Task instructions: Repeat the lines of the data that follow, please, starting at the first and stopping after the one with "The width and height of the screenshot is (868, 385).".

Saved entries:
····················

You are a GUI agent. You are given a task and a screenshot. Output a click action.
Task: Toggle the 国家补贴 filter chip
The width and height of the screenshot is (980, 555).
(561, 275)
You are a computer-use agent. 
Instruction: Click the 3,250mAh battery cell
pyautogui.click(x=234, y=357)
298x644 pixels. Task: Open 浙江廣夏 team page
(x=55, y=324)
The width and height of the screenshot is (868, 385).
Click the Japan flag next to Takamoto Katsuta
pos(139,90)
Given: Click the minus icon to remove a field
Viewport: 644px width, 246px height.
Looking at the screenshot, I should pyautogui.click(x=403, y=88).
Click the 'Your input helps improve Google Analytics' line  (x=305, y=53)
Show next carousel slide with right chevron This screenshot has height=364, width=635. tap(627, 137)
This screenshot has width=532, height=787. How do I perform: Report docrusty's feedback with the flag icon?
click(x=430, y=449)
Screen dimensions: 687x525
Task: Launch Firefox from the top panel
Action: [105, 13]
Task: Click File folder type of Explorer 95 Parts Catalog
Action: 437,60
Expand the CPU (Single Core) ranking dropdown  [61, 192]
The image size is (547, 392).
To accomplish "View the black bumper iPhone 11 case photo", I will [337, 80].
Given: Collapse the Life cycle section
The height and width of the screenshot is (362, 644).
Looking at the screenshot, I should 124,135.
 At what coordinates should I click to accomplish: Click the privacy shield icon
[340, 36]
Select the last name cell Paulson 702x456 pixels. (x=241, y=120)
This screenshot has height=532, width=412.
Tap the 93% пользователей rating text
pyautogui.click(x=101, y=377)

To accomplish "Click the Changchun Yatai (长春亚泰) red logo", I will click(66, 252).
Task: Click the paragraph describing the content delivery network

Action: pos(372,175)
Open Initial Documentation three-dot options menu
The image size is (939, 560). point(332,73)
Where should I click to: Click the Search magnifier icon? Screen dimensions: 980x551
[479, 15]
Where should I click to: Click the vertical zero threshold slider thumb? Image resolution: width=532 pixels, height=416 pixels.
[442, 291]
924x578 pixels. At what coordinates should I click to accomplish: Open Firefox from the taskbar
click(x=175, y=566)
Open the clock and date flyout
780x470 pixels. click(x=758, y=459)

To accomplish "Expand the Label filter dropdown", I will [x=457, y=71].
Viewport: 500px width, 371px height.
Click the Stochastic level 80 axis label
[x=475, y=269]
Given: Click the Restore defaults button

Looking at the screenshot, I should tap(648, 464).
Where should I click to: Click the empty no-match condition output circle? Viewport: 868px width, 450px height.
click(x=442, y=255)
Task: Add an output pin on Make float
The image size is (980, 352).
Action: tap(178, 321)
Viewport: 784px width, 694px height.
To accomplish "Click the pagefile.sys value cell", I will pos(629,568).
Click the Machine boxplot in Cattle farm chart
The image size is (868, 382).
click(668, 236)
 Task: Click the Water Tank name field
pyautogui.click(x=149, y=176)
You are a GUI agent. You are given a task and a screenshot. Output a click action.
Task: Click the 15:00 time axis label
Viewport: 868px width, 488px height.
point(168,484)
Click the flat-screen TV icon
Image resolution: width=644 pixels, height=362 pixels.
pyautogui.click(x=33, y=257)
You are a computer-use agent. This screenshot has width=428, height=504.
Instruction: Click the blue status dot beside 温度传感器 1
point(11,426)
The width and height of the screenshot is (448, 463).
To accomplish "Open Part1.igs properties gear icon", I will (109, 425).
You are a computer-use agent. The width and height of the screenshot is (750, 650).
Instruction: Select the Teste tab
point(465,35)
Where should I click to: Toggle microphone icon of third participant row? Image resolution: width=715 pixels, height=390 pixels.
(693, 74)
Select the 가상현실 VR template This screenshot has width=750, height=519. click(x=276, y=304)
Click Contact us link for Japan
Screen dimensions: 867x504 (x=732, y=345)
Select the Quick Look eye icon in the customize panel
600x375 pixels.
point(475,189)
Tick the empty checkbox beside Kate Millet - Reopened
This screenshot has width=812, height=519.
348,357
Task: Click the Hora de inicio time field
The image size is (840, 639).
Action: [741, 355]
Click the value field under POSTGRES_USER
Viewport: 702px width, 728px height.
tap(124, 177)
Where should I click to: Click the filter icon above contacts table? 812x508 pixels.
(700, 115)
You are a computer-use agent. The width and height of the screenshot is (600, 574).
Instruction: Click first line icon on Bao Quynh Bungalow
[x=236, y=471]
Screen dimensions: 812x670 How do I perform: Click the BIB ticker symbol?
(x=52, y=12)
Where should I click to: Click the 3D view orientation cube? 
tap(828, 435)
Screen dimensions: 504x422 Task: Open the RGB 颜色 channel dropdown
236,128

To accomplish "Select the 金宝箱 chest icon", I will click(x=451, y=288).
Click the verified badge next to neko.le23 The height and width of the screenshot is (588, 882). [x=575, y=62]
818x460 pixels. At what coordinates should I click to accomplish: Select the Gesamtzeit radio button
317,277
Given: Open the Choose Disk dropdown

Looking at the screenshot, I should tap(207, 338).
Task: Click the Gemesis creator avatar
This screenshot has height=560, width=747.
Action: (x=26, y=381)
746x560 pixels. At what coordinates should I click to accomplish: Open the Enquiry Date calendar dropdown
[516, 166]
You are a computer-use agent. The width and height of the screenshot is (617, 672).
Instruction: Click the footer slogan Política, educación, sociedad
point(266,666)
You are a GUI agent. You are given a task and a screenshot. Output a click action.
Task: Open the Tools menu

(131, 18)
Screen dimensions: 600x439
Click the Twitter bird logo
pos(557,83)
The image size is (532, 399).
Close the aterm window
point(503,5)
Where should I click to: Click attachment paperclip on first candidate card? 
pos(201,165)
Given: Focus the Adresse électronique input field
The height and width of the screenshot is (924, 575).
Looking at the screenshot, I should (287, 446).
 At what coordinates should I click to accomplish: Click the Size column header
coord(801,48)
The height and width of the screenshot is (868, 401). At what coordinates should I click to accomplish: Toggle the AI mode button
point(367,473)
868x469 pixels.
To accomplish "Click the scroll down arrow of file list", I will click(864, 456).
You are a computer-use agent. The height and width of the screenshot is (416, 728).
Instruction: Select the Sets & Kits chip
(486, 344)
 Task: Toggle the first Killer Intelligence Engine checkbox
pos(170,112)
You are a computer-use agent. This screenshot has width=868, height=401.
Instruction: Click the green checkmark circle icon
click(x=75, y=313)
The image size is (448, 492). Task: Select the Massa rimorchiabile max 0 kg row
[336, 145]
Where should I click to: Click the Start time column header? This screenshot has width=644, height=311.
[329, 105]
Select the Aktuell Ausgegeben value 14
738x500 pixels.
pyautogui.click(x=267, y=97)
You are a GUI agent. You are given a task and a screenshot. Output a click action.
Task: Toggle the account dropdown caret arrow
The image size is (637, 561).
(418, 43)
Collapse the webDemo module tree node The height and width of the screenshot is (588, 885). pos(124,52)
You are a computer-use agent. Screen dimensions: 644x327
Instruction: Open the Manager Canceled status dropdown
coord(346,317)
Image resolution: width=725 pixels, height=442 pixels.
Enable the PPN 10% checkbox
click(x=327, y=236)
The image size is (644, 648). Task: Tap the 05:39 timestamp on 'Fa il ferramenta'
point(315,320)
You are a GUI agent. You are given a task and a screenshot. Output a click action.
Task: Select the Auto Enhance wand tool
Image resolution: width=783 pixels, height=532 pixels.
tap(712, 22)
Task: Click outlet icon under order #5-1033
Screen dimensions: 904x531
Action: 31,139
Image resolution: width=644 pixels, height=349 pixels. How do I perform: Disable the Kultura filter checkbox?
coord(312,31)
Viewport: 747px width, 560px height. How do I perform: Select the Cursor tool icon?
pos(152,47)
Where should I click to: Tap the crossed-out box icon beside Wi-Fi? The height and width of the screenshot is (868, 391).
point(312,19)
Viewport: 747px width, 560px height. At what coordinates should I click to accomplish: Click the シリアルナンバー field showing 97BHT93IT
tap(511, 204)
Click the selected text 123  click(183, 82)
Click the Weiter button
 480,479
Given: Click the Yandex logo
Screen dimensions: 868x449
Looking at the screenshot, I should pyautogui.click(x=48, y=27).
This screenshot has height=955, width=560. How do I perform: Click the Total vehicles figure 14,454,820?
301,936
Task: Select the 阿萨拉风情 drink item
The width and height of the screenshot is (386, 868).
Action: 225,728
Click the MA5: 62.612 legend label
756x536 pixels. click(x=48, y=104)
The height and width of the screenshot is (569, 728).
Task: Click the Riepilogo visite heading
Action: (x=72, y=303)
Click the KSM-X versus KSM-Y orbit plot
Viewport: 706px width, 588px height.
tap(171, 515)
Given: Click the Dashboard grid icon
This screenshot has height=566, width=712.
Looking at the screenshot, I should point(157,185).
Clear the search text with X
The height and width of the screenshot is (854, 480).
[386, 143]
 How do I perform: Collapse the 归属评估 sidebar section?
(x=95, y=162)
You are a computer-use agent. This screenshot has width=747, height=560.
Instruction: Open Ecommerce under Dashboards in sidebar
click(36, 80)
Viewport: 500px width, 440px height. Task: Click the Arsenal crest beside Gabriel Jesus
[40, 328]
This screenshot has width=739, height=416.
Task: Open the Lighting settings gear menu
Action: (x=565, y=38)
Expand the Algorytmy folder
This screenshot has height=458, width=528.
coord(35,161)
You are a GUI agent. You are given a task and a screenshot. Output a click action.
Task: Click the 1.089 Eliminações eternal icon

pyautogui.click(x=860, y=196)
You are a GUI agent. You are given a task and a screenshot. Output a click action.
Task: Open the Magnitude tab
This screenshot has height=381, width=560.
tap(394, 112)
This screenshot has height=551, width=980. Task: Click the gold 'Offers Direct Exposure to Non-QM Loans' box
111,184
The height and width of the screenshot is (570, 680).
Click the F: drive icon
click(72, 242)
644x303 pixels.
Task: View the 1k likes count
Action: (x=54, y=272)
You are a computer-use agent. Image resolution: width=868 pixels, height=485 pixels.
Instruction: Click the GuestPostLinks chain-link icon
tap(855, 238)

····················

Answer area:
You are a GUI agent. You are given a task and a screenshot. Output a click action.
Task: Toggle the 国家补贴 filter chip
The width and height of the screenshot is (980, 555).
(561, 275)
You are a computer-use agent. 
Instruction: Click the 3,250mAh battery cell
pyautogui.click(x=234, y=357)
298x644 pixels. Task: Open 浙江廣夏 team page
(x=55, y=324)
The width and height of the screenshot is (868, 385).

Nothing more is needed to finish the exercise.